Task inputs
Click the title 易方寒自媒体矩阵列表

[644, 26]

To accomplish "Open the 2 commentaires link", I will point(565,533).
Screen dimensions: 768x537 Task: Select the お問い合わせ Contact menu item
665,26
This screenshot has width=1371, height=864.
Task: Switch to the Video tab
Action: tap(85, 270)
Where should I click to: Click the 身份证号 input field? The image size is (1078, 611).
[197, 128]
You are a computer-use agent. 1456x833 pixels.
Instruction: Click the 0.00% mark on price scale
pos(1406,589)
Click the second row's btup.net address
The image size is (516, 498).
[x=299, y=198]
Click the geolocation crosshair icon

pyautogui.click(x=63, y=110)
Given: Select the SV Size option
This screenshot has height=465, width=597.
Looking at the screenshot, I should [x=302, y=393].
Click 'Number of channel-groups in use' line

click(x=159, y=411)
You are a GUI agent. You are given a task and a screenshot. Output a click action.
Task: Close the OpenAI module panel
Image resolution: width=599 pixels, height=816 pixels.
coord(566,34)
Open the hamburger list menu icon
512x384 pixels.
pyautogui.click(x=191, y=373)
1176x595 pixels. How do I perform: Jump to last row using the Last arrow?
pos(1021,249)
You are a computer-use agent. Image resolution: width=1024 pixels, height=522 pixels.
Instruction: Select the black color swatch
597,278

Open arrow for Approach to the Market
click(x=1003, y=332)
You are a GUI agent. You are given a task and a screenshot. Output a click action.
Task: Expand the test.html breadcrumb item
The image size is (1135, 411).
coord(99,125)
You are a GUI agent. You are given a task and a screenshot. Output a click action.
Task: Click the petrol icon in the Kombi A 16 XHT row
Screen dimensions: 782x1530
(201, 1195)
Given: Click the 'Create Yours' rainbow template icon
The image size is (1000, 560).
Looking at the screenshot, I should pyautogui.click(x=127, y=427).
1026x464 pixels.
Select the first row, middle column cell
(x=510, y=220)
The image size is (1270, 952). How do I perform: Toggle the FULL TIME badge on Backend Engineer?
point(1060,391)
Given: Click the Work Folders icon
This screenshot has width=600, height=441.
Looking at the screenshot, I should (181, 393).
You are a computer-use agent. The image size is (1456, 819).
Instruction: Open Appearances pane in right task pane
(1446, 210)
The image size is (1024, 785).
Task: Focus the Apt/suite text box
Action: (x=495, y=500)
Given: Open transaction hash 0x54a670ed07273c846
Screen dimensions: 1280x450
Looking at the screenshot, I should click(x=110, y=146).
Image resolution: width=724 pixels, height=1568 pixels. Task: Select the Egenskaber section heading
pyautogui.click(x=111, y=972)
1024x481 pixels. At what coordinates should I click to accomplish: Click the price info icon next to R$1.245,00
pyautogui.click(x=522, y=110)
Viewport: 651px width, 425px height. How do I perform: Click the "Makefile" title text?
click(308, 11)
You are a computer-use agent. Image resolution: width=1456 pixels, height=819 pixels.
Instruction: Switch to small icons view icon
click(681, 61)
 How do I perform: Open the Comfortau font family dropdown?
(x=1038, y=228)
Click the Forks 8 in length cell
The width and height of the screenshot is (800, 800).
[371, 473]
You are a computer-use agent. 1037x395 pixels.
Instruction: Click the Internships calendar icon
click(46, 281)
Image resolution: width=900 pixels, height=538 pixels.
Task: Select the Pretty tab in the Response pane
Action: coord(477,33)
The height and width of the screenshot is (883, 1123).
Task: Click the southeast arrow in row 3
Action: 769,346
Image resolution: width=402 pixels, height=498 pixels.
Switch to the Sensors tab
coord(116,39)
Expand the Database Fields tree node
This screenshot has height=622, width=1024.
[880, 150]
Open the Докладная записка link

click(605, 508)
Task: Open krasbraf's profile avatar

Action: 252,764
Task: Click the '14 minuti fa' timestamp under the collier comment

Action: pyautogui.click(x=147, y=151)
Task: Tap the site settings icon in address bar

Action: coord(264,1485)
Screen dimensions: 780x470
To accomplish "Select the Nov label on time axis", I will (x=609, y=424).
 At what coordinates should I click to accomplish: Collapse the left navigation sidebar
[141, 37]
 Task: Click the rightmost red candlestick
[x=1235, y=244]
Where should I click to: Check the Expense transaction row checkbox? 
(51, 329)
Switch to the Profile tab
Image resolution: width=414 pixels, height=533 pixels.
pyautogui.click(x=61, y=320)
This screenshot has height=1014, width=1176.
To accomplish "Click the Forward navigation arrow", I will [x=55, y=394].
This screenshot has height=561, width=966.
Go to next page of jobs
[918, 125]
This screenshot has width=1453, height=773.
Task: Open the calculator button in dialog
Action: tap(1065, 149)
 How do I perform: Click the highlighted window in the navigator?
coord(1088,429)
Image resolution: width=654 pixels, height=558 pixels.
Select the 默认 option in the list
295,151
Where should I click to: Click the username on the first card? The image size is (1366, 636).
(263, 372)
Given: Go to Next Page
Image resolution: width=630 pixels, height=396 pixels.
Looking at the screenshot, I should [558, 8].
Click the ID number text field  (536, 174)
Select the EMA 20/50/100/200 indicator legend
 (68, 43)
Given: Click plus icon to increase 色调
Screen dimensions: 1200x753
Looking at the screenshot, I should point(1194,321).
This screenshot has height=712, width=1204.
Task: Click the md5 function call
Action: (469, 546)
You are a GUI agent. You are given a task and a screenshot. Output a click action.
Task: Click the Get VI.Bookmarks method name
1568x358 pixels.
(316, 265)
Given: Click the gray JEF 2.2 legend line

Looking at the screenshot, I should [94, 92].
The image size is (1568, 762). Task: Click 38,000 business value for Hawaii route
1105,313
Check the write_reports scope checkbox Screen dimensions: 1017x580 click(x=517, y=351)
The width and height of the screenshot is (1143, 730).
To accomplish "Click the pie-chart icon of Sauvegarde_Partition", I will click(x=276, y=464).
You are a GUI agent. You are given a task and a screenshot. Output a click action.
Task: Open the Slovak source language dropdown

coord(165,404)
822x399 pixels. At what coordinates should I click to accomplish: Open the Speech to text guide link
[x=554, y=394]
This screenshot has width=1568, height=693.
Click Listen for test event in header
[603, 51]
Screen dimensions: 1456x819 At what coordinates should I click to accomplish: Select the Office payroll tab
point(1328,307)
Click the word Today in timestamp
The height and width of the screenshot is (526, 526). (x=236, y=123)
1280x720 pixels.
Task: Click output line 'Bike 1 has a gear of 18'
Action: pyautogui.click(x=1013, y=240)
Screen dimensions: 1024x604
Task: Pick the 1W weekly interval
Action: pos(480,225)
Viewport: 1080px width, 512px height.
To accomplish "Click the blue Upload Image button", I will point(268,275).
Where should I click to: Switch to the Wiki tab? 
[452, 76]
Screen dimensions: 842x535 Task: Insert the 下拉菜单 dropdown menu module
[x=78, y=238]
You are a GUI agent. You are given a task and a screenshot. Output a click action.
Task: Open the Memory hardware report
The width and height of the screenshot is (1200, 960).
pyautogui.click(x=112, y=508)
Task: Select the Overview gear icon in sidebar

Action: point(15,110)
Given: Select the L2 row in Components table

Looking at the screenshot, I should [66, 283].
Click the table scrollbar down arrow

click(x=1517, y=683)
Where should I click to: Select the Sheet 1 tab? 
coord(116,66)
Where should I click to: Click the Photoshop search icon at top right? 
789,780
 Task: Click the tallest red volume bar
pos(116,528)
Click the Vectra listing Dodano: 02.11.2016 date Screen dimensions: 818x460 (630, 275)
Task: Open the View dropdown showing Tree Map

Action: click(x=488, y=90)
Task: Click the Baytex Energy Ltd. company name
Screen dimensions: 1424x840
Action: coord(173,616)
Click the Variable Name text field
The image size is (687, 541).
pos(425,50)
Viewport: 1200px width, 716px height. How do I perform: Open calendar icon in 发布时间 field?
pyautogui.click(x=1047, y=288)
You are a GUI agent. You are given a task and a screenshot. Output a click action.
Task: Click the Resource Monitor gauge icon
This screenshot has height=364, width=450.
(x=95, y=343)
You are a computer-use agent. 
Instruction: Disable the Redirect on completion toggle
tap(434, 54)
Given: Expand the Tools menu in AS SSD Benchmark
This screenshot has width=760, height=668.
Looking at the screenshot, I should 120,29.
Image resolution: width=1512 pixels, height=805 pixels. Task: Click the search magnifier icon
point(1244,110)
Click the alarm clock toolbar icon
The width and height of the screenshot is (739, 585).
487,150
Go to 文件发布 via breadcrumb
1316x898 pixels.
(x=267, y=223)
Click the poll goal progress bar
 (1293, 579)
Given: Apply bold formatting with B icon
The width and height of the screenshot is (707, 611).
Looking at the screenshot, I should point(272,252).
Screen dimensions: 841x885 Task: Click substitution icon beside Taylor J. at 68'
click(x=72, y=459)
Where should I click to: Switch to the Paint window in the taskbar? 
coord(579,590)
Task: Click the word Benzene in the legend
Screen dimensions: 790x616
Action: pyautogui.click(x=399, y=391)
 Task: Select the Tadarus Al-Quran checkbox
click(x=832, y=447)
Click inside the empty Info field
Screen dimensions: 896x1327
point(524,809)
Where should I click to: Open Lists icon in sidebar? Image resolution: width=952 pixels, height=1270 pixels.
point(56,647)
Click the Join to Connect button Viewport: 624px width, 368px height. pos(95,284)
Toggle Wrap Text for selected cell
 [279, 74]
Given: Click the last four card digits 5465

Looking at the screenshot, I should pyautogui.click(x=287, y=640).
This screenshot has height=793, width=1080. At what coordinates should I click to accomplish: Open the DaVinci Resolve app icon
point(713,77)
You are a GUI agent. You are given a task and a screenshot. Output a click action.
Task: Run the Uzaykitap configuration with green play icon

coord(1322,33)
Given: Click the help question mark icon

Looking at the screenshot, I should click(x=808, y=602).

Brief
Reproduce exactly, please, only the lines from the start of the data above to the line that contains "Given: Select the SV Size option", with both ends kept.

Exercise response
Click the title 易方寒自媒体矩阵列表

[644, 26]

To accomplish "Open the 2 commentaires link", I will point(565,533).
Screen dimensions: 768x537 Task: Select the お問い合わせ Contact menu item
665,26
This screenshot has width=1371, height=864.
Task: Switch to the Video tab
Action: tap(85, 270)
Where should I click to: Click the 身份证号 input field? The image size is (1078, 611).
[197, 128]
You are a computer-use agent. 1456x833 pixels.
Instruction: Click the 0.00% mark on price scale
pos(1406,589)
Click the second row's btup.net address
The image size is (516, 498).
[x=299, y=198]
Click the geolocation crosshair icon

pyautogui.click(x=63, y=110)
Given: Select the SV Size option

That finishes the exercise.